Other Odds and Ends:
I don't know if this is true in most other countries but in Turkey you have to ask for your check at a restaurant. It's considered rude for the waiter to just give it to you since it's seen as a sign of them asking you to leave. Robyn and I sat around at a few restaurants feeling ignored before we finally asked a local if you always have to ask for your bill.

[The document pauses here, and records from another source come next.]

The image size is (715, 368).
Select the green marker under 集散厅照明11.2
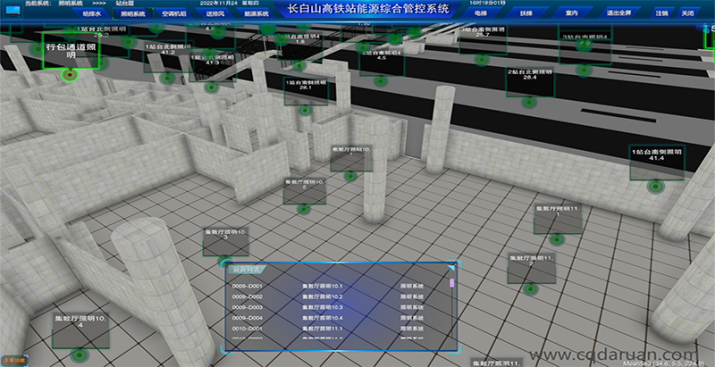click(x=530, y=289)
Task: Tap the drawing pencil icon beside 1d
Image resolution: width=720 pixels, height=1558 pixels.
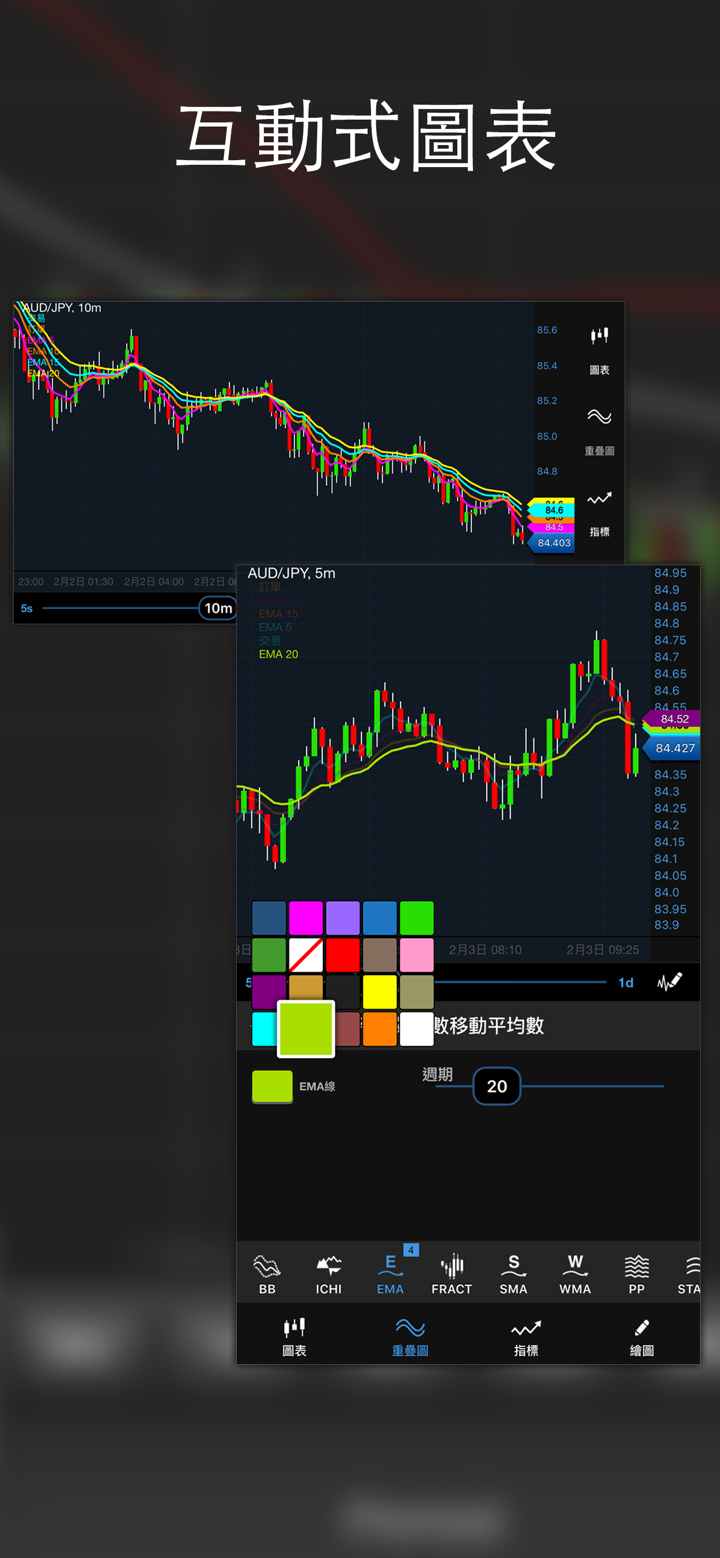Action: click(x=669, y=982)
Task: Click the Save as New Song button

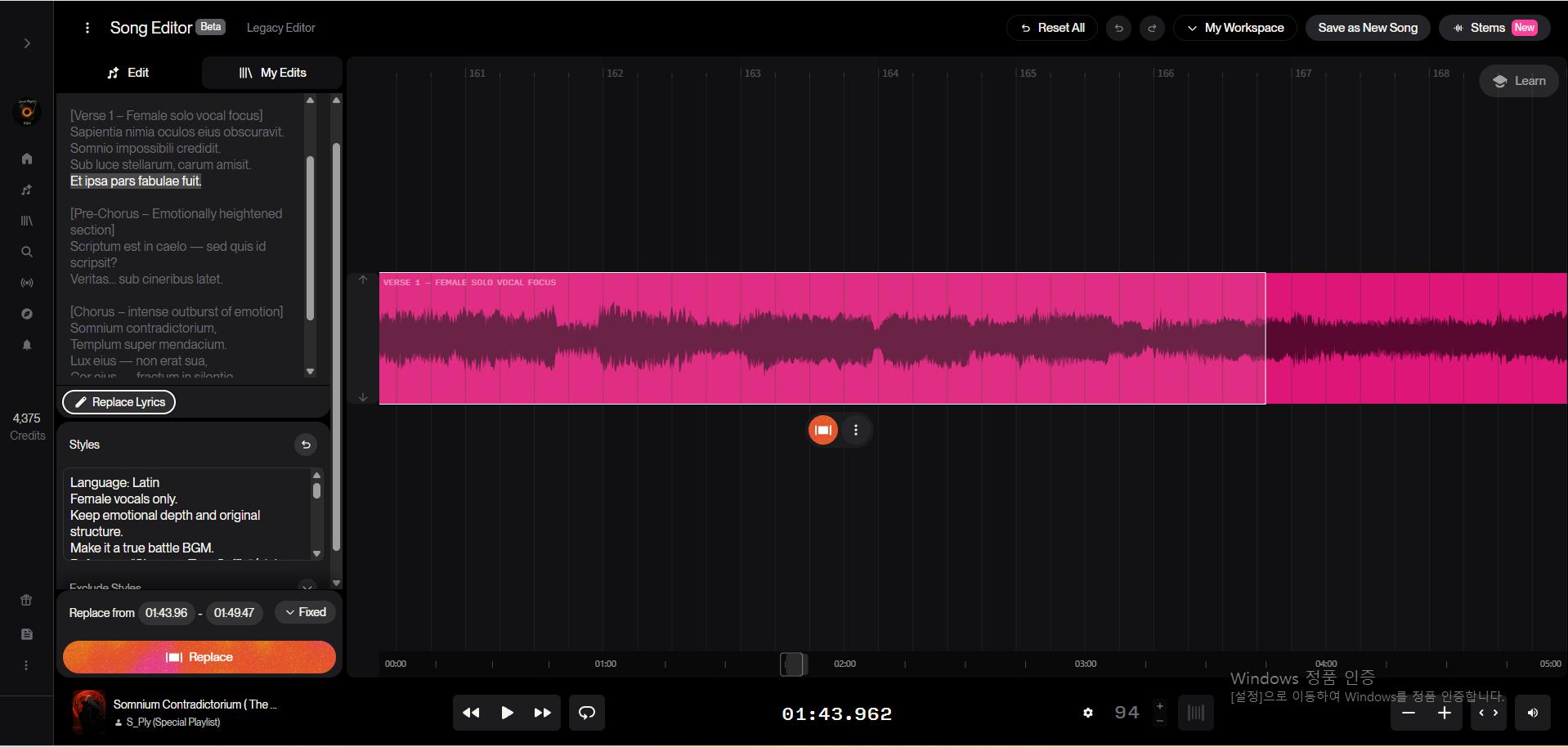Action: (1367, 28)
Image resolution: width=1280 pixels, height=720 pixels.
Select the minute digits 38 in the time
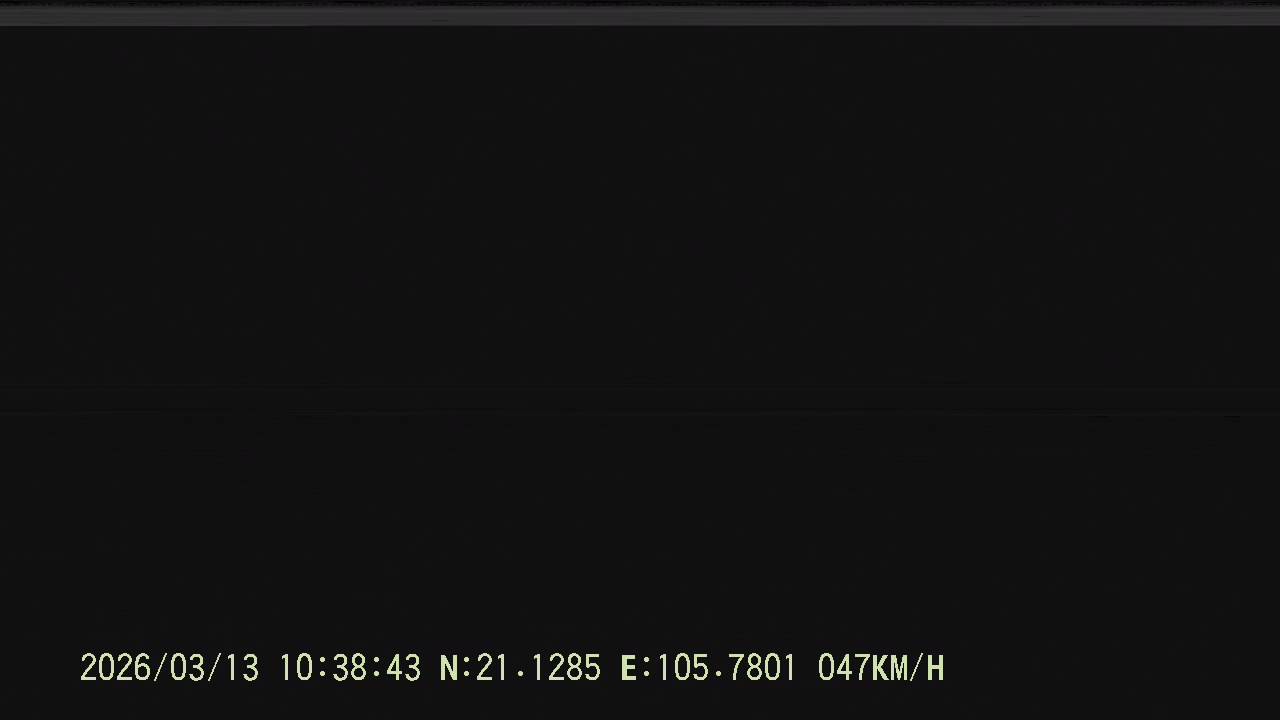point(349,668)
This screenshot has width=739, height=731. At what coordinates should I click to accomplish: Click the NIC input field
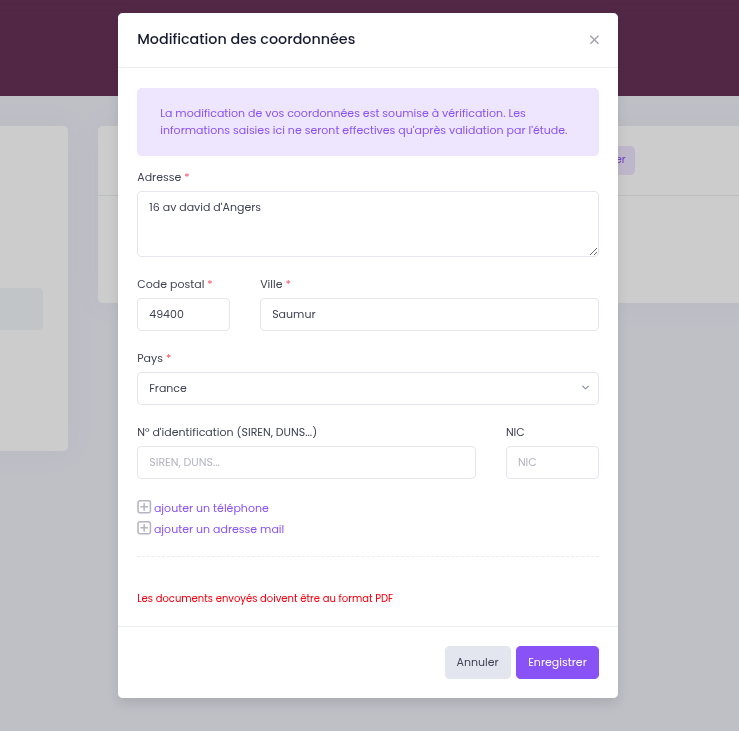click(552, 462)
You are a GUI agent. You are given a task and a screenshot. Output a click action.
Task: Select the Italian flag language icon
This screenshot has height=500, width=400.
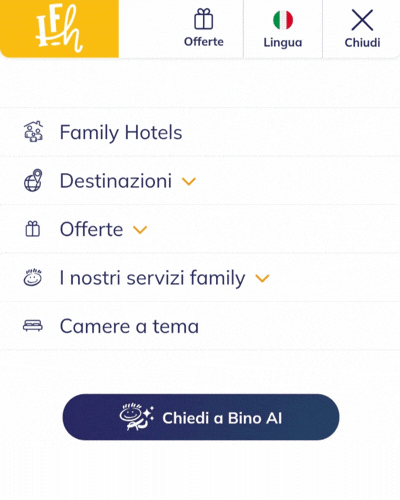coord(283,20)
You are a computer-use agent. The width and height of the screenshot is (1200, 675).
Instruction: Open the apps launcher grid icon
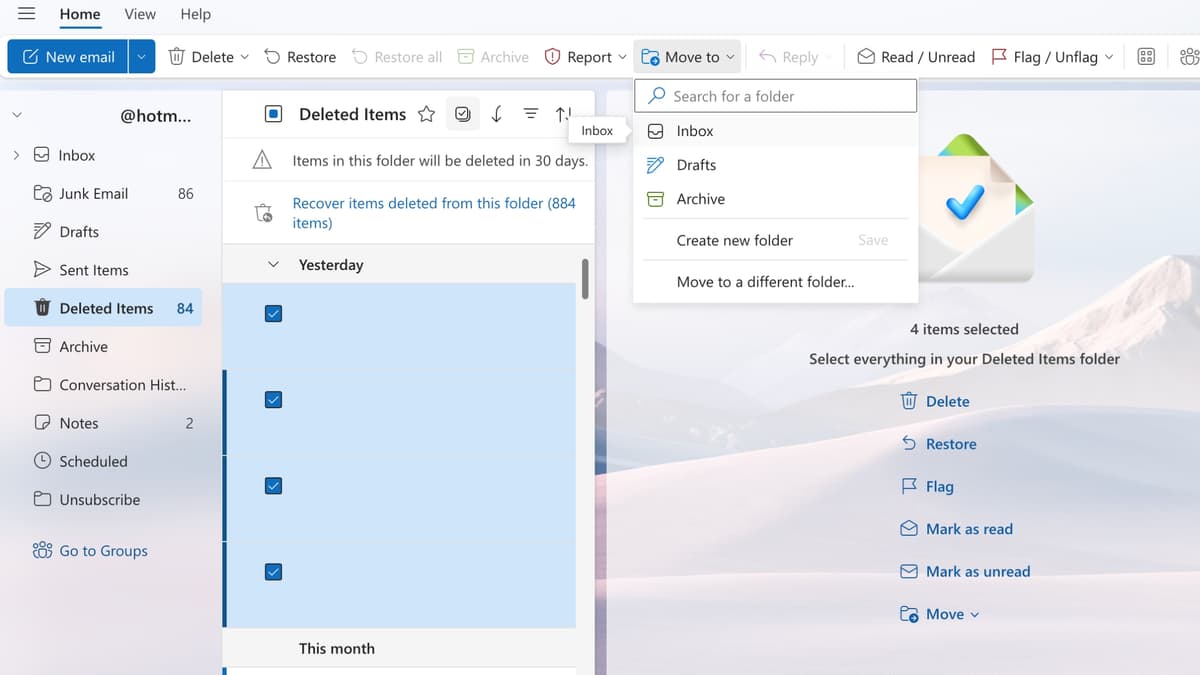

The people were very free with water. Our guidebook said that you should try to conserve water while in Turkey because they don't have a lot of it, but we saw it being wasted everywhere. You go into bathrooms and every sink and stall would be running with water and if you drove down the highway you would see multiple sets of water spouts in front of restaurants just spewing gallons of water in the air. I think you were suppose to drive you car under them for a quick wash but they literally ran all day long regardless if anyone was using them.